Dois patinhos na lagoa. Ou o que o povo argentino tem para nos ensinar


 

Hoje aniversaria o gol mais lindo e mais emblemático da história das copas do mundo. Num dia como este, em 1986, Diego Armando Maradona, El Pibe de Oro, meteu a mão na bola, con la ayuda de Dios, por supuesto, e venceu o grande Peter Shilton, histórico goleiro da Inglaterra, que era dois palmos mais alto, inclusive. Mas não é deste gol, eticamente questionável, diriam alguns, que eu falo. Se aquela mão era de Deus, todos os deuses de todas as crenças tomaram posse daquele corpo baixinho e entroncado e fizeram com que ele lavasse a alma de um país recentemente humilhado pelo imperialismo britânico e por seus próprios generais. Vale muito a pena assistir este rápido vídeo, que mostra a obra de arte e traz a narração espetacular do uruguaio Víctor Hugo Morales, que pediu licença pra chorar, coisa que eu faço toda a vez que vejo a cena. Barrilete cósmico, ¿de qué planeta viniste?, dizia o emocionadíssimo narrador. Vejam aí: https://www.youtube.com/watch?v=B5NDw5Pi4Jo

O velho C. G. Jung não atribuiria ao acaso o fato do julgamento eleitoral do genocida ter sido marcado para hoje. Há quem diga que é uma artimanha irônica do Xandão, pelo número 22, já que ele também aplicou uma multa de 22 milhões ao partido do facínora. Eu acho que tem mais a ver com o massacre promovido pelo Maradona. Uma boa dica para entender essa relação que parece meio sem pé nem cabeça (não adianta, os trocadilhos me perseguem) é o filme "Argentina, 1985", protagonizado por outro hermano gigantesco, Ricardo Darín. Ali se mostra como o povo argentino meteu os assassinos de Jorge Videla, incluindo o próprio, em cana, coisa que a nossa anistia ampla total e irrestrita nos impediu de fazer. A singularidade do Brasil também se explica pelo fato de que por aqui a anistia se estende aos torturadores. Se a nossa Comissão da Verdade tivesse sido de verdade, certamente Jair Messias Bolsonaro teria saído da sessão que decretou o impedimento da presidenta Dilma dentro de um camburão. O historiador Lucas Pedretti, pesquisador do Núcleo de Memória e Direitos Humanos do Colégio Brasileiro de Altos Estudos (CBAE/UFRJ) e ex-pesquisador da Comissão Estadual da Verdade do Rio de Janeiro (CEV-RIO) disse, em entrevista à Revista Fórum, que a CV esteve na gênese do golpe, por ter despertado a ira dos militares. 
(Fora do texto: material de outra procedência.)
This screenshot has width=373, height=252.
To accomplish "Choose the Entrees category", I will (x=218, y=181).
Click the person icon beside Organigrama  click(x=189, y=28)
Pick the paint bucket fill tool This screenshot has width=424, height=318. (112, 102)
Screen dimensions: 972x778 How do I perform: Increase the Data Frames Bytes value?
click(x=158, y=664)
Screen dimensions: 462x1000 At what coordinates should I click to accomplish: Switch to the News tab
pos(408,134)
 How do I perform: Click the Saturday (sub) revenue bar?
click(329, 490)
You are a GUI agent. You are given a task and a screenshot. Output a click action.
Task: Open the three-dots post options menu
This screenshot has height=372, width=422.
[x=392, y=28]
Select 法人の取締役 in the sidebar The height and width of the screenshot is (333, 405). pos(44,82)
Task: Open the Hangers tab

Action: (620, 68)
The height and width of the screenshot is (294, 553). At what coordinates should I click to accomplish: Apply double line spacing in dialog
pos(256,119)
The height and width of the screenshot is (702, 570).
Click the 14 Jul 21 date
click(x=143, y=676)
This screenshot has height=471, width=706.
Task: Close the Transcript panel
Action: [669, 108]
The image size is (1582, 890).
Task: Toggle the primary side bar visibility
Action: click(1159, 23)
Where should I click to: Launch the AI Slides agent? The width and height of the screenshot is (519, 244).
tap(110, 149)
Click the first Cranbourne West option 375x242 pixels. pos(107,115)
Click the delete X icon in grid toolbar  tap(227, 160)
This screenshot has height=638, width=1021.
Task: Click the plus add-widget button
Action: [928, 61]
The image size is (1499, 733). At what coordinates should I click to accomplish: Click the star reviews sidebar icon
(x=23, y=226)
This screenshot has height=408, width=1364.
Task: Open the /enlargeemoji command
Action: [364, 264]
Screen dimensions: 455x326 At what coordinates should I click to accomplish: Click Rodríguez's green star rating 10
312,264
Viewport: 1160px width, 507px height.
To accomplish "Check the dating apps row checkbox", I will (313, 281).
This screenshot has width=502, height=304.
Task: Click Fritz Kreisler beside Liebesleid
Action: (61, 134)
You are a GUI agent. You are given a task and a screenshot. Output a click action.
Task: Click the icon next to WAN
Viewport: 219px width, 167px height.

Se esses militares, que ficaram brabinhos e resolveram derrubar a presidenta, tivessem sido julgados, com todos os direitos de ampla defesa assegurados, condenados, como resultado inevitável do julgamento, e presos, como consequência da sentença, simplesmente o bolsonarismo não existiria. Não sou ingênuo o suficiente para achar que a extrema direita não teria encontrado outro imbecil para encabeçar o seu projeto fascista, mas este não seria Jair Bolsonaro. 

Assim, o dia 22 de junho é simbólico e pode se tornar histórico também no Brasil, se a corte eleitoral cumprir o papel que lhe cabe e apagar das urnas a foto do maior criminoso público da história do país. Infelizmente, por razões que eu não sei (ou talvez até saiba) as ruas não estão tomadas pelo povo para pressionar os ministros do TSE e depois comemorar como se fosse uma copa do mundo. Essa história da falta de povo nas ruas é assunto que ainda quero falar por aqui, mas, por hoje me basta que o canalha tenha os seus direitos políticos retirados e que isso seja apenas o passo inicial para o desfecho que é a ida dele e de todo o seu exército criminoso para a cadeia.